Convocati per ieri i candidati della lista Italia democratica e progressista per «suonare la carica in vista del rush finale», pancia a terra fino al 25 settembre e conquistare quei 60 collegi uninominali che consentirebbero al Partito democratico di fermare la destra dal «compiere una torsione ipermaggioritaria che porterebbe il Paese verso l’abisso».

Per Letta la campagna in corso ha tre errori. Il primo, la percezione sbagliata di avere la vittoria già nella mano destra, il secondo è quello secondo cui, chiunque vincerà alla fine, bisognerà ritrovarsi attorno a un tavolo per varare il nuovo governo di sicurezza nazionale, il terzo, la percezione sbagliata che ci sia l’Europa a vegliare sull’Italia anche in caso di vittoria delle destre.

Bruxelles non permetterà all’Italia di sgarrare sui conti per ritrovarsi così con le spalle al muro. Il fattore “C”, benché di rilevanza limitata potrebbe avere un ruolo. Ogni voto rubato da Calenda e Conte al Partito democratico è un voto regalato alla destra. Lo dice la matematica per il meccanismo maggioritario, presente nella legge, che assegna un premio di maggioranza vertiginoso a chi vince, dunque per scongiurare che con il 43% dei voti la destra ottenga il 70% della rappresentanza parlamentare. Letta dice: «Il voto per le liste Calenda e Conte? Uno vuol fare il governo con Meloni, l’altro ha il sostegno di Trump».
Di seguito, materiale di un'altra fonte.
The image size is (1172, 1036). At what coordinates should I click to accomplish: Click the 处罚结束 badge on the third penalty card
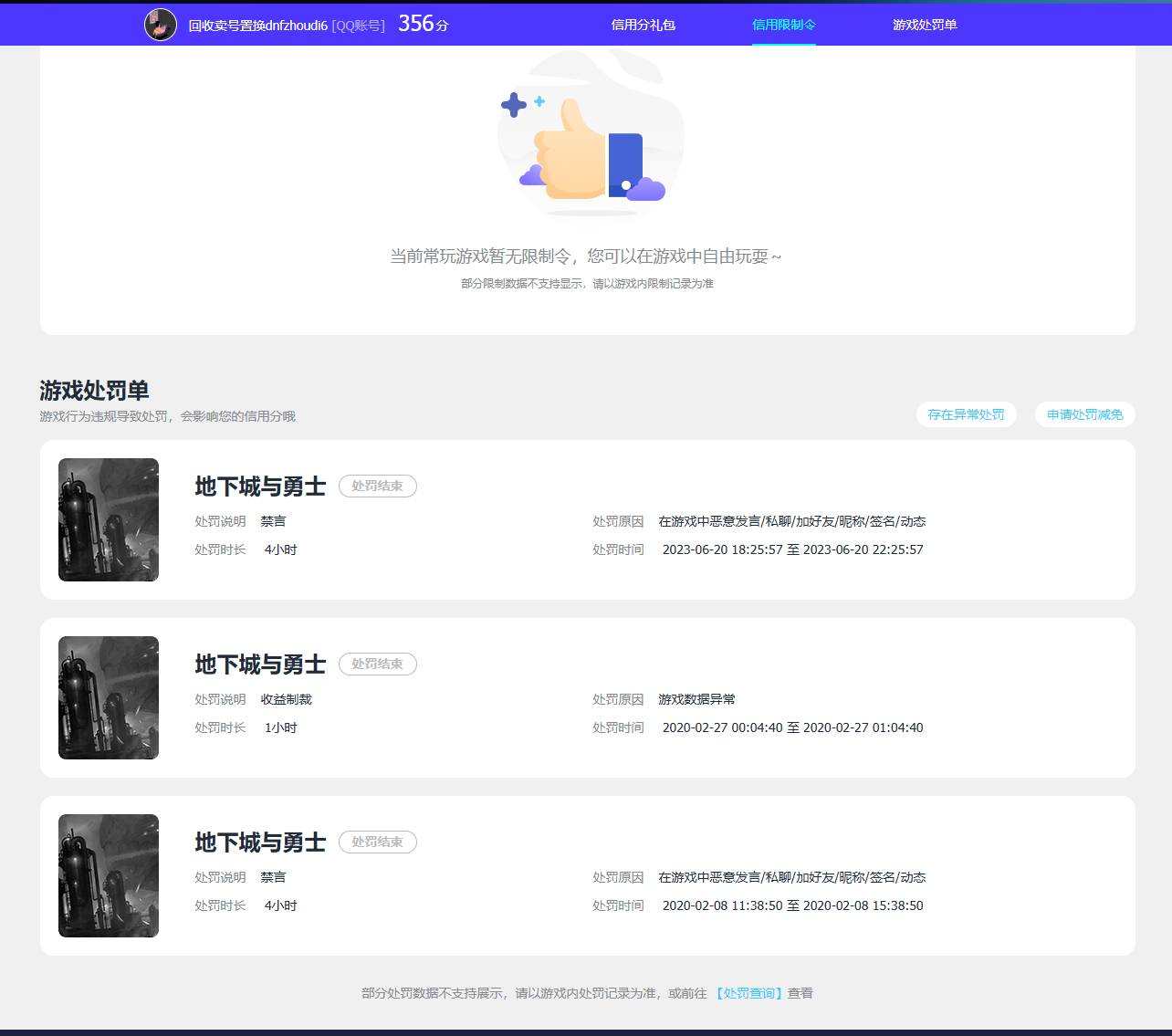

Intanto Giorgia Meloni attacca il Pd sul Rosatellum «scritto da voi». E adesso per Meloni comincia un mini-tour elettorale che è partito da L’Aquila, poi toccherà Firenze, Trento, Piazza Duomo a Milano fino alla chiusura unitaria il 22 settembre con Berlusconi e Salvini in Piazza del Popolo a Roma. La Meloni ha due obiettivi: vincere come coalizione ed essere primo partito.